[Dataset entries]
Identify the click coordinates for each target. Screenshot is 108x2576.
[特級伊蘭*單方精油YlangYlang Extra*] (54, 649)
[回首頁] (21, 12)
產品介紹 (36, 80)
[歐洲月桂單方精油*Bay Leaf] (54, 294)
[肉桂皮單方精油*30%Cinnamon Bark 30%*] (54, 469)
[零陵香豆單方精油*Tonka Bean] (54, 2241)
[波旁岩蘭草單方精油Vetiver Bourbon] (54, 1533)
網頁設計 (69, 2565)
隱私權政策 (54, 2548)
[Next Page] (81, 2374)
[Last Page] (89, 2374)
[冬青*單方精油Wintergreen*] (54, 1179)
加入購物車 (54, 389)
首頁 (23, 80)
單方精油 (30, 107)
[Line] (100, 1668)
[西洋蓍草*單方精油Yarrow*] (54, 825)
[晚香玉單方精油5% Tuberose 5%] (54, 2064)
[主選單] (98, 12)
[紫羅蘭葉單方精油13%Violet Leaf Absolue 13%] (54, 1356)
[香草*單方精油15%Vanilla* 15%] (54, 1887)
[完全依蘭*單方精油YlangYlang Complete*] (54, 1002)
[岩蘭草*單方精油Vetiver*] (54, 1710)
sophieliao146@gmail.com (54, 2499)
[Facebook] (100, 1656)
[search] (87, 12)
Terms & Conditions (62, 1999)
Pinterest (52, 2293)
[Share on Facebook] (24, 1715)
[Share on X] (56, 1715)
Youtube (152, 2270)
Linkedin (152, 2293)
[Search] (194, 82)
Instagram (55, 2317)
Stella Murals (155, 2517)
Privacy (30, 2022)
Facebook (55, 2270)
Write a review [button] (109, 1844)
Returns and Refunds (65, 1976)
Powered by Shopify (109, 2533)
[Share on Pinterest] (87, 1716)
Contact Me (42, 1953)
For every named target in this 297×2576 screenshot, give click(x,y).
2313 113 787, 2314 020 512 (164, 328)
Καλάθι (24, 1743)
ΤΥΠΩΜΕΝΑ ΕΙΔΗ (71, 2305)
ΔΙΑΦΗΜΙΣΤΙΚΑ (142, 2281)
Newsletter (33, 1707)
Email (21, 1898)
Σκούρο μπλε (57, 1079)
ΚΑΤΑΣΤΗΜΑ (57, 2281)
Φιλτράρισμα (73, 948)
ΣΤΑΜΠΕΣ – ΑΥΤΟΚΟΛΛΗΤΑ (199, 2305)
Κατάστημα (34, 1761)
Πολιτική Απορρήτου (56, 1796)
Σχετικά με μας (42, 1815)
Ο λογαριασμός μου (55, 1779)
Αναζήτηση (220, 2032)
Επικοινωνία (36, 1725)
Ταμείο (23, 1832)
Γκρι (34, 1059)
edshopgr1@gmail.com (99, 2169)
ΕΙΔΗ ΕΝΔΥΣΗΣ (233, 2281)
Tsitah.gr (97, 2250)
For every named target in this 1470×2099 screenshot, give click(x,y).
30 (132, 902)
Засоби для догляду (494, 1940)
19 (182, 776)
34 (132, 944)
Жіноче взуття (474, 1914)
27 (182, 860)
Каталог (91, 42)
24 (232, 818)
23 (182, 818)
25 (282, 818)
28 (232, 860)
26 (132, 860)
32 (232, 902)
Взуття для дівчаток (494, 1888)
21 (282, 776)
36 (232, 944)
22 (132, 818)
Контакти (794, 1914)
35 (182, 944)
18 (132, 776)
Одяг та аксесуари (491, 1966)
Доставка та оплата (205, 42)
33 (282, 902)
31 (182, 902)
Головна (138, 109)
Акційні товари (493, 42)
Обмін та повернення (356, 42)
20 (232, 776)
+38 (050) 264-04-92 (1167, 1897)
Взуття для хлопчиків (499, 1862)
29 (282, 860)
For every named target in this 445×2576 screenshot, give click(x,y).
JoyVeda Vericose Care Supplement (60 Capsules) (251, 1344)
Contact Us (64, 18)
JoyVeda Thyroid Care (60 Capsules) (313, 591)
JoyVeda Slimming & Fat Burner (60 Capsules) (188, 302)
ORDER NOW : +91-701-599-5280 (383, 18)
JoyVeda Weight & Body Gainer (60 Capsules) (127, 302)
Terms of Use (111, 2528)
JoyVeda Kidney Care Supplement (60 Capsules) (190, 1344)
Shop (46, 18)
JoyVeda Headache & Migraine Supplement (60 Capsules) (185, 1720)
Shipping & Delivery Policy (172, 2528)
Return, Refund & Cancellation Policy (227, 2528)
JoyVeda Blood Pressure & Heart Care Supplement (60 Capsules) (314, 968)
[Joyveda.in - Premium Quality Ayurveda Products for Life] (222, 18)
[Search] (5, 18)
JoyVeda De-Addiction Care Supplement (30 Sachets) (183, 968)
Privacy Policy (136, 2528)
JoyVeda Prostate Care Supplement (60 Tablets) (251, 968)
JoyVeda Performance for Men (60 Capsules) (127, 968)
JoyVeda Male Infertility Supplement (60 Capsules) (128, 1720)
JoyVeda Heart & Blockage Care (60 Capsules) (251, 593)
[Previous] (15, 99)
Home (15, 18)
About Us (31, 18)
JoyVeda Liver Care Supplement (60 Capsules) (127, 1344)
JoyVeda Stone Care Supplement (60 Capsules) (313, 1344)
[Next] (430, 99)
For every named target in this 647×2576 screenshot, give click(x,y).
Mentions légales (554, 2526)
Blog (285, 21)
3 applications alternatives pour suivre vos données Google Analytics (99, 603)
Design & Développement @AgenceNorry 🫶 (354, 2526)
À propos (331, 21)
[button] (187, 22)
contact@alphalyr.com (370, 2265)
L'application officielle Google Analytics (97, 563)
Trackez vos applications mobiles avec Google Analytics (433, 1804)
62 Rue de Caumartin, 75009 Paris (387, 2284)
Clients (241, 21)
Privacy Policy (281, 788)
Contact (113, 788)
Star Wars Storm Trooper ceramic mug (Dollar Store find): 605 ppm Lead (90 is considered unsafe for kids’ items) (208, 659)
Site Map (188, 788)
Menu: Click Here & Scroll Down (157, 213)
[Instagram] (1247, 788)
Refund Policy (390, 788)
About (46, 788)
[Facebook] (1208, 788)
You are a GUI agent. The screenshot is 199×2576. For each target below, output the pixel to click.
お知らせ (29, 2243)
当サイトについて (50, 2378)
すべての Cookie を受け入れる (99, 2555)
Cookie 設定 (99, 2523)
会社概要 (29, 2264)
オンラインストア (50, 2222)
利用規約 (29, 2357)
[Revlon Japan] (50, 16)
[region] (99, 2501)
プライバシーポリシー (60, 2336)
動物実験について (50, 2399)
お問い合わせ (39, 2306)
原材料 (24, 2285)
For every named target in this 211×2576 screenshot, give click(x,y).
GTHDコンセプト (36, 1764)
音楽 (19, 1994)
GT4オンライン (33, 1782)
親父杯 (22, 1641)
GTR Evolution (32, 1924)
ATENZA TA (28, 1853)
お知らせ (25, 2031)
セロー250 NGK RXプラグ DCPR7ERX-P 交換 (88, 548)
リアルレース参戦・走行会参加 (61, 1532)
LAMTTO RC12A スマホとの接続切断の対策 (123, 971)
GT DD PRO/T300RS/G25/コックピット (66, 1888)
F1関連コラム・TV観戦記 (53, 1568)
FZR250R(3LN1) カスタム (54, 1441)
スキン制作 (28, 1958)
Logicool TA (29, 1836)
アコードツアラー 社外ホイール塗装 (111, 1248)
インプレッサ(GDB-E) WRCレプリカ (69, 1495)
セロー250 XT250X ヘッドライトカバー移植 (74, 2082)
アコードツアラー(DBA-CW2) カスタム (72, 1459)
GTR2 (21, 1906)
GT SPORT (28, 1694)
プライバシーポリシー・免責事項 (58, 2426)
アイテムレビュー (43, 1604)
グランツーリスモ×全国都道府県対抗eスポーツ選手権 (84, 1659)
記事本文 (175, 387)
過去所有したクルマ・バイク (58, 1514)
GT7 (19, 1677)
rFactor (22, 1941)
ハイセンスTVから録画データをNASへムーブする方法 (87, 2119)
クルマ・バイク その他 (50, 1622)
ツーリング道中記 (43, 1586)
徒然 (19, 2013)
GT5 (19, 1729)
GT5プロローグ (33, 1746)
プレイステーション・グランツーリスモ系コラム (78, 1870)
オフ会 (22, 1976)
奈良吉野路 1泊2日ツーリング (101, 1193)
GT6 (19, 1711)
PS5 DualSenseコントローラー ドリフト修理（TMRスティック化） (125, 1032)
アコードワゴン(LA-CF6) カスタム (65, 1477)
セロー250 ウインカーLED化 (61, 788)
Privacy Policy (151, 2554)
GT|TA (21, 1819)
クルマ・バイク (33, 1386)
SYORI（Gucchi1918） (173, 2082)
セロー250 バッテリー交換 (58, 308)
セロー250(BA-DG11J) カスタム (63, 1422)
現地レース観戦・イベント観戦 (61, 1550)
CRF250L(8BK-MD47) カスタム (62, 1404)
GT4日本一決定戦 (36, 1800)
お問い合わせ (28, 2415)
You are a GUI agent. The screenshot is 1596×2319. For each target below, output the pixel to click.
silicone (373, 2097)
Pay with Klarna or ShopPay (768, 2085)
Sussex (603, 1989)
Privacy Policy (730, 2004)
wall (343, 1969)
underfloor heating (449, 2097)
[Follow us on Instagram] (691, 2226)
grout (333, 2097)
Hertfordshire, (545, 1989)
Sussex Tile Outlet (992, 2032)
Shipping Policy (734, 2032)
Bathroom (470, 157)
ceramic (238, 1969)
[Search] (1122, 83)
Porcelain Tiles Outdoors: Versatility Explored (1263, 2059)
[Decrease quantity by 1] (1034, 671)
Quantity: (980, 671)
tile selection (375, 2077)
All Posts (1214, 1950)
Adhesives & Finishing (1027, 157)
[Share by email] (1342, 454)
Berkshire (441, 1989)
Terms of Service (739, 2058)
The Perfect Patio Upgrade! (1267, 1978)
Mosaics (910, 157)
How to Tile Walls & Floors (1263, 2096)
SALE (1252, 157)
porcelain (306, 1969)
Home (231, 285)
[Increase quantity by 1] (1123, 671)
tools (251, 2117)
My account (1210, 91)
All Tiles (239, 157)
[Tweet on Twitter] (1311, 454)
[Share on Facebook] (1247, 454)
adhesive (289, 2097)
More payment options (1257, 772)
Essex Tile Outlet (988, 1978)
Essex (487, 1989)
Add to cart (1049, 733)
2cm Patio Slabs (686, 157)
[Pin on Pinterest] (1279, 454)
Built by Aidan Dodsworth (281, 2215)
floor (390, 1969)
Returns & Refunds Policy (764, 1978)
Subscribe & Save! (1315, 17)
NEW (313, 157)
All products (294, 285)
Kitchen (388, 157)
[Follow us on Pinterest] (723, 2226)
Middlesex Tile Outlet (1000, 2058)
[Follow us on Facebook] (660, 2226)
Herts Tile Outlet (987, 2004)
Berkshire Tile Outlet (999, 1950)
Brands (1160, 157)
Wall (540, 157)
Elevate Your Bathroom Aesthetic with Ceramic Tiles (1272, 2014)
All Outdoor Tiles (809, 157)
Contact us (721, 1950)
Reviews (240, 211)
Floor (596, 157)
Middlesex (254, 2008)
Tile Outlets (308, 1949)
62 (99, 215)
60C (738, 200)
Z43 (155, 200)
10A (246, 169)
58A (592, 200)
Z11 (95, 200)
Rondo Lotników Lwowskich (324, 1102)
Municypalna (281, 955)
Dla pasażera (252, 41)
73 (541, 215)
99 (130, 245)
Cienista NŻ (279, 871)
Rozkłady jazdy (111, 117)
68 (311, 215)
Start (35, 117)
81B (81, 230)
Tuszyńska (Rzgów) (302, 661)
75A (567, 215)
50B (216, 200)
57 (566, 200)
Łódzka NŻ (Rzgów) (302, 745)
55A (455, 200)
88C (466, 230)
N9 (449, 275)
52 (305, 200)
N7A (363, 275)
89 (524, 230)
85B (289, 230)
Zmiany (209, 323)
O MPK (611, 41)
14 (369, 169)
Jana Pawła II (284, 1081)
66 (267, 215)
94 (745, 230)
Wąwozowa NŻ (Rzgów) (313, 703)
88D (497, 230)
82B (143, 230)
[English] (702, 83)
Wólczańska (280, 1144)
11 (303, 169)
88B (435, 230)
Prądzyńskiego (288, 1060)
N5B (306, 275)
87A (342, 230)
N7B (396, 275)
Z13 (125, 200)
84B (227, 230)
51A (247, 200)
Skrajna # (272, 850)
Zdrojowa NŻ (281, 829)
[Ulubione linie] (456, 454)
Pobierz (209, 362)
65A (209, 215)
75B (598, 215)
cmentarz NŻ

**The problem**
Please give the number of lines above that contain the string "each", and nothing more.

**Written response**
3